Adanya PHK massal yang didominasi masyarakat kelas menengah ke bawah selama pandemi dapat menjadi cermin bagi pemerintah bahwa kelompok yang rentan dan tidak memiliki kemampuan untuk membayar iuran bukan sebatas warga kelas bawah saja.
Golongan masyarakat rentan itu sudah dapat diklasifikasikan dalam kelompok tidak mampu, sebagaimana yang tertera dalam beleid BPJS Kesehatan (UU SJSN) yang berbunyi:
Orang tidak mampu adalah orang yang mempunyai sumber mata pencaharian, gaji atau upah yang hanya mampu memenuhi kebutuhan dasar yang layak namun tidak mampu membayar iuran Jaminan Kesehatan bagi dirinya dan keluarganya.
Berkaca dari hal itu, hendaknya negara juga memberikan kompensasi khusus untuk masyarakat lapisan menengah ke bawah yang mungkin sampai hari ini belum memperoleh pekerjaan atau yang kesulitan membayar premi. Sehingga, hak-hak mereka untuk mendapatkan pelayanan publik, teruhlah pengurusan SIM dan SKCK, tak sampai tergadaikan.
Perlu Sumber Dana Alternatif
Defisit keuangan yang sempat dialami BPJS Kesehatan menunjukkan urgensi, sudah waktunya pemerintah mencari serta memperluas alternatif sumber pendanaan lain di luar iuran peserta.
Dalam laporannya, SMERU Research Institute mengajukan sejumlah poin rekomendasi sumber dana alternatif untuk BPJS Kesehatan. Salah satunya dengan mengoptimalkan pajak dosa (sin tax), seperti menambah cukai alkohol, memberlakukan cukai minuman manis serta makanan tidak sehat lain.

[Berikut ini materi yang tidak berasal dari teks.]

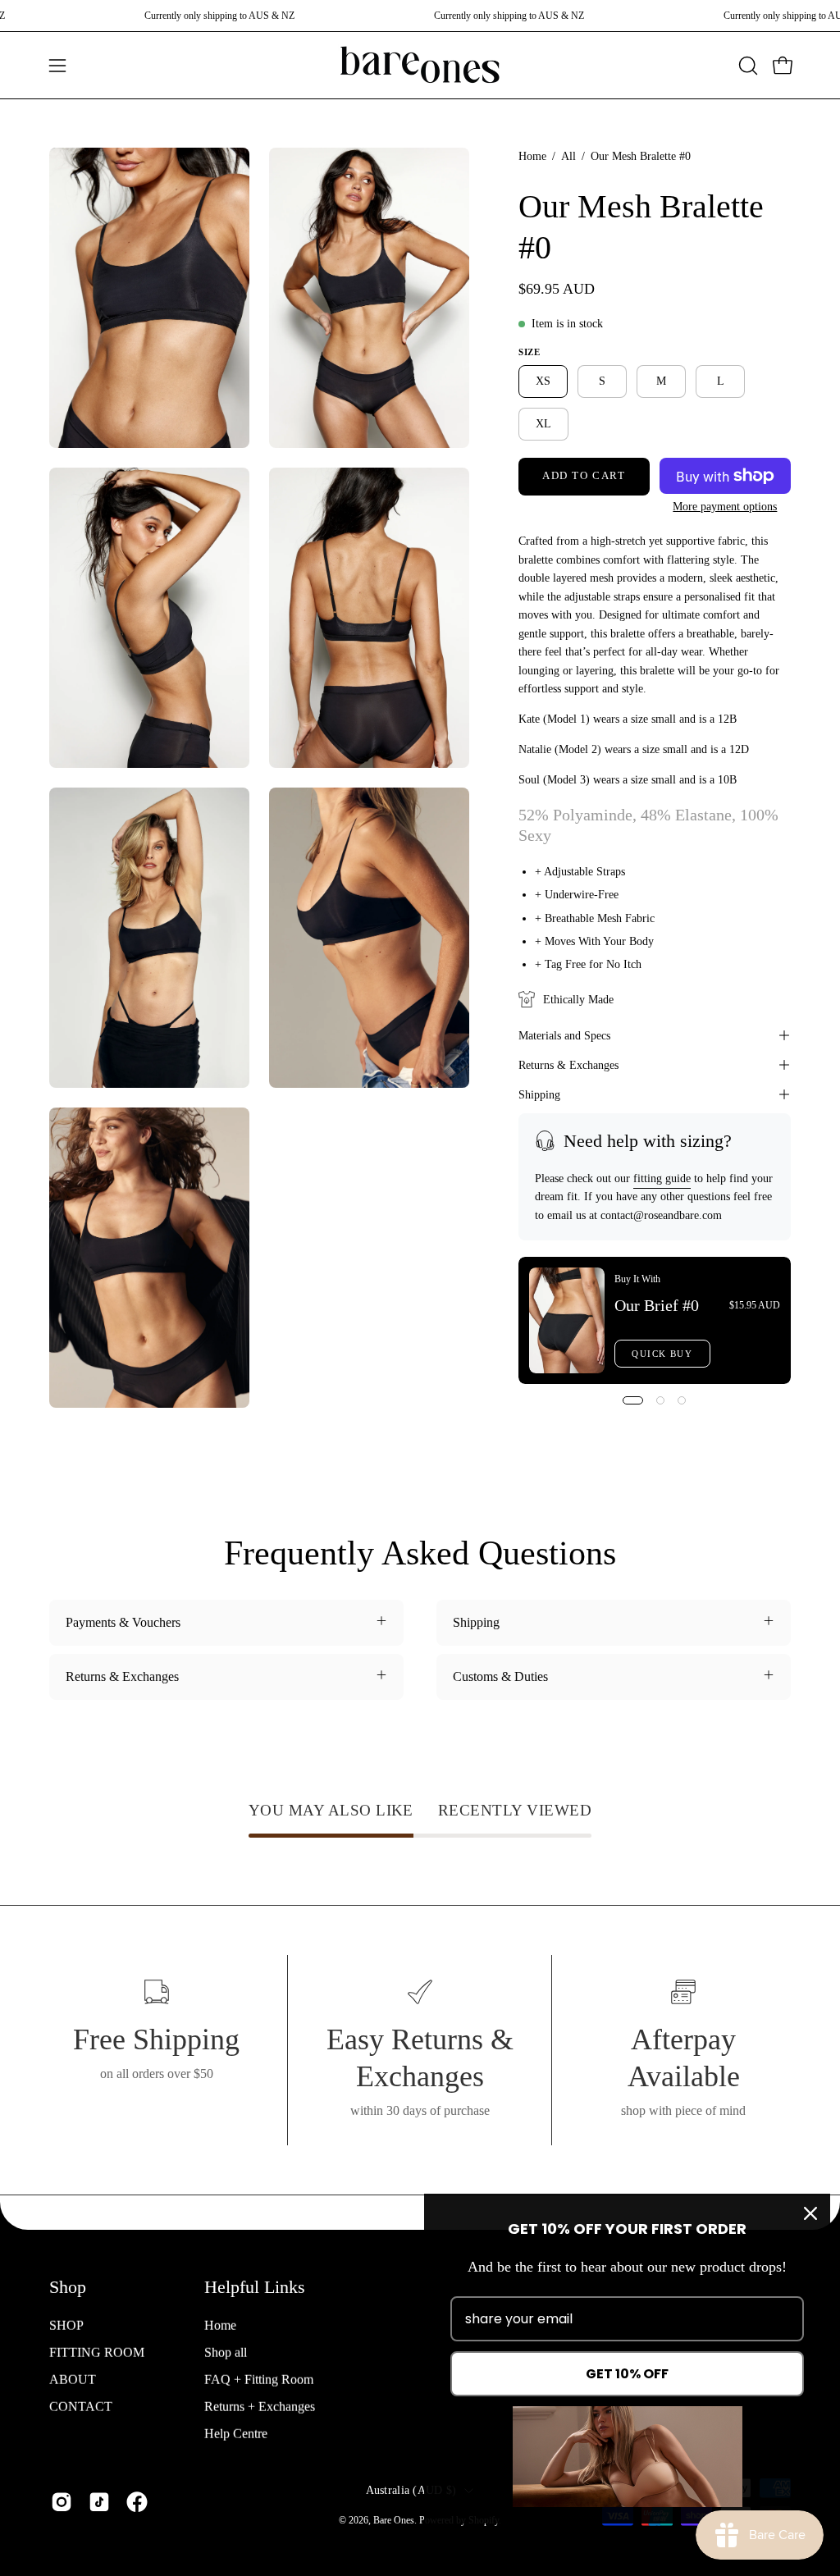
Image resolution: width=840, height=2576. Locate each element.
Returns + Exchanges (259, 2406)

Dalam hal ini, diperlukan terobosan dari negara dengan memperluas ruang fiskal untuk sumber pendanaan JKN. Dengan begitu, negara tidak harus memaksakan BPJS Kesehatan menjadi syarat dalam memperoleh layanan publik yang tidak ada korelasinya dengan kesehatan.
Perbaiki Layanan
Ombudsman mencatat ada banyak aduan tentang pelayanan BPJS Kesehatan yang dilaporkan masyarakat meliputi masalah antrean pelayanan, pasien yang ditolak rumah sakit, dan fasilitas kesehatan.
Di samping itu, tindakan tertentu seperti operasi yang kerap mundur dan sulitnya mendapatkan jadwal penanganan juga kerap dikeluhkan publik. Ketesersediaan obat-obatan tertentu yang hingga kini tak ditanggung asuransi kian menambah panjang pekerjaan rumah internal BPJS Kesehatan.
Alih-alih memaksakan kepesertaan BPJS Kesehatan sebagai syarat akses layanan masyarakat, hendaknya pemerintah terus mendorong internal BPJS Kesehatan guna memperbaiki layanannya terlebih dahulu.
Saya kira pendekatan itu lah yang paling ampuh dan bijak dalam mengembalikan kepercayaan publik. Harapannya, mereka dengan suka rela mendaftarkan dirinya sebagai peserta.
Setuju Dengan Catatan
Kebijakan yang dipaksakan semacam itu akan memicu dugaan dan polemik dalam masyarakat. Tidakkah cukup pemerintah mengeruk keringat rakyat dari pungutan pajak, sehingga mereka mulai memakai cara-cara yang terlalu dipaksakan?